──────── Material provided ────────

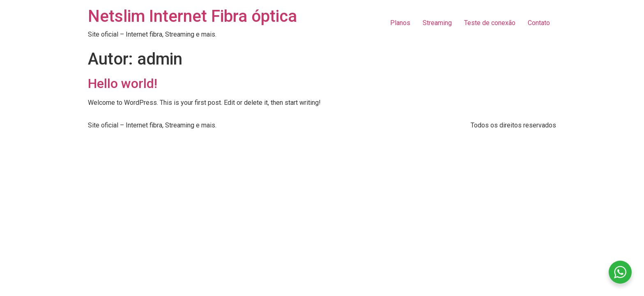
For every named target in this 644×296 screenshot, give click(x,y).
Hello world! (122, 83)
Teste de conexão (490, 23)
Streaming (437, 23)
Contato (539, 23)
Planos (400, 23)
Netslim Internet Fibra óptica (192, 16)
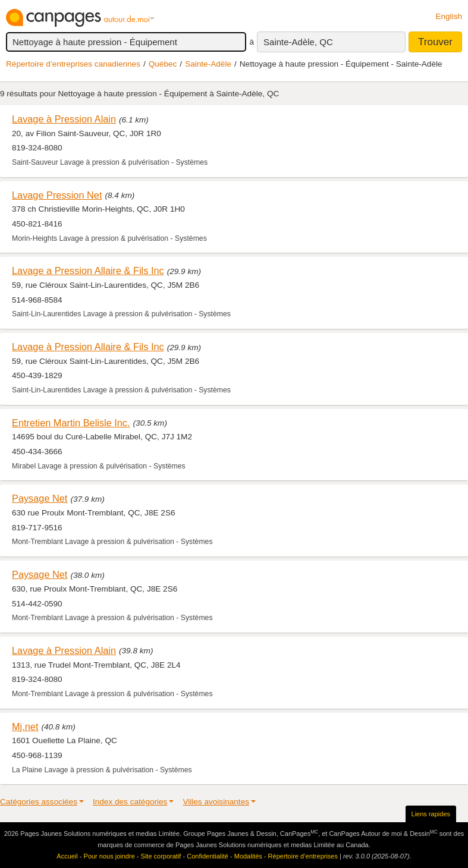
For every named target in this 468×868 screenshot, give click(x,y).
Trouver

────────

Brief:
Report each line of the items above that contains the string "this", with case counting in the match.

Response below:
For every named target in this 644×296 screenshot, give click(x,y).
For every named target in this 468×868 screenshot, give click(x,y).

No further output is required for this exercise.